Here is the Cambrian introduction. The tables are situated so that comments and discussion can be more easily placed for each series. --Thomas Simmons 19:37, 22 April 2007 (CDT) + 18 hours

At this time, getting specifics about the Cambrian from the ICS is problematic since the web site for the Cambrian Subcommision is not up. Most if not all the other sources available are referring to the older nomenclature or regional nomenclature. The officla and globally defined information as such will have to come in as it is available. --Thomas Simmons 19:43, 22 April 2007 (CDT) + 18 hours

Regarding reference to EarthTime: This organisation has been referred to by some of the Subcommission reports and is used as a coordinating body to calibrate earth history. --Thomas Simmons 20:19, 22 April 2007 (CDT) + 18 hours

"Cambrian"

I'm no geologist but I am a stickler for how English is used. The first sentence says, "The Cambrian is both a system of strata and a period of time." This is a claim about how the word "Cambrian" is used. The Cambrian itself is not both one thing and the other (as if ambiguous words created ambiguous entities), but rather, the word "Cambrian" names both those things. I think it would be better in any case to define one, and then the other, if you are going to have an article that includes both. But I do wonder whether it would be better to have an article titled Cambrian Period and another titled Cambrian Strata. Surely there are facts about one that are not immediately relevant to the other. Isn't it the case that you're combining the articles mainly because they share the word "Cambrian" in common? But the strata is very different from the period.

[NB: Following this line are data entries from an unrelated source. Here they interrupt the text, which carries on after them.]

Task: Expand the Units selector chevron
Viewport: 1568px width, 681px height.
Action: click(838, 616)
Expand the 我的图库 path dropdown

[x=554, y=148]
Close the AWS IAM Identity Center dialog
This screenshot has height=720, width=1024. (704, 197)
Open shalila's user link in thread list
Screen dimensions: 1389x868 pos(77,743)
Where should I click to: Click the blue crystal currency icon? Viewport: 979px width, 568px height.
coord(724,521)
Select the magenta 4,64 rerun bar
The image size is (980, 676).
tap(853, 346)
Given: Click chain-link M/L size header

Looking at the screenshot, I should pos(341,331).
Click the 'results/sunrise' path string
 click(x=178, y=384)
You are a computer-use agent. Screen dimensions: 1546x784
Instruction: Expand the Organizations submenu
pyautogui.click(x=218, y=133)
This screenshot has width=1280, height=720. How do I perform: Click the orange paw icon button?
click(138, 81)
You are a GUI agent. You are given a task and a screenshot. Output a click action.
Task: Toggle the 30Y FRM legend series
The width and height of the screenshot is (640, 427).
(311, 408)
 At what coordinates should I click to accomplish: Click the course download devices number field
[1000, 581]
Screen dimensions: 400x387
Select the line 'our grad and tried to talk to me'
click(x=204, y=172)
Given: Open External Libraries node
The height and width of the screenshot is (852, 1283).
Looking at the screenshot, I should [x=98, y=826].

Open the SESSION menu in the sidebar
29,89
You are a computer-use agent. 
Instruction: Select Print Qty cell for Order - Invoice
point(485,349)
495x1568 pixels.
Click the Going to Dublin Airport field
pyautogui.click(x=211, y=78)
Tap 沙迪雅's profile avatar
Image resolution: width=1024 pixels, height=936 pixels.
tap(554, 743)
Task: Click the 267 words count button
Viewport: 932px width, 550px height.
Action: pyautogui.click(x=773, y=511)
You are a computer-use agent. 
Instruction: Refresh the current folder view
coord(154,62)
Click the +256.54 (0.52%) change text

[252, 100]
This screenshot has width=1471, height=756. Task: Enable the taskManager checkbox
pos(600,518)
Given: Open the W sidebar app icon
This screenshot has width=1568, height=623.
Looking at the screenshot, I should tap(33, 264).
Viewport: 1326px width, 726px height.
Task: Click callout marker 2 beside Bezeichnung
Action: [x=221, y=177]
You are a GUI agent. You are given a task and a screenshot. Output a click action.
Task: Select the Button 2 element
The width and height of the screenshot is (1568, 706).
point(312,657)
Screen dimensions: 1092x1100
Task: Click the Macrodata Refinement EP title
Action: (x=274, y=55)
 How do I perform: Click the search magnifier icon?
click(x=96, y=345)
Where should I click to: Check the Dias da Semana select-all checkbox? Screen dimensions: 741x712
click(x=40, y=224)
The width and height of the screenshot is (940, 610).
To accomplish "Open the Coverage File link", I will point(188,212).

I appreciate the work--please don't get me wrong, I couldn't create this without doing lots of research--but this article, and others about other eras or periods, should be more accessible than this one is at present. They should open with information that helps "locate" the period with respect to things people might be familiar with--such as dinos, or sabertooth tigers, or primordial ooze. If there is some biological or geological fact that really distinguishes an era, that, too, should be in the lead. The point is that in every article about an individually nameable thing (this is an individually nameable time period), after a description, we immediately turn to what is notable about it.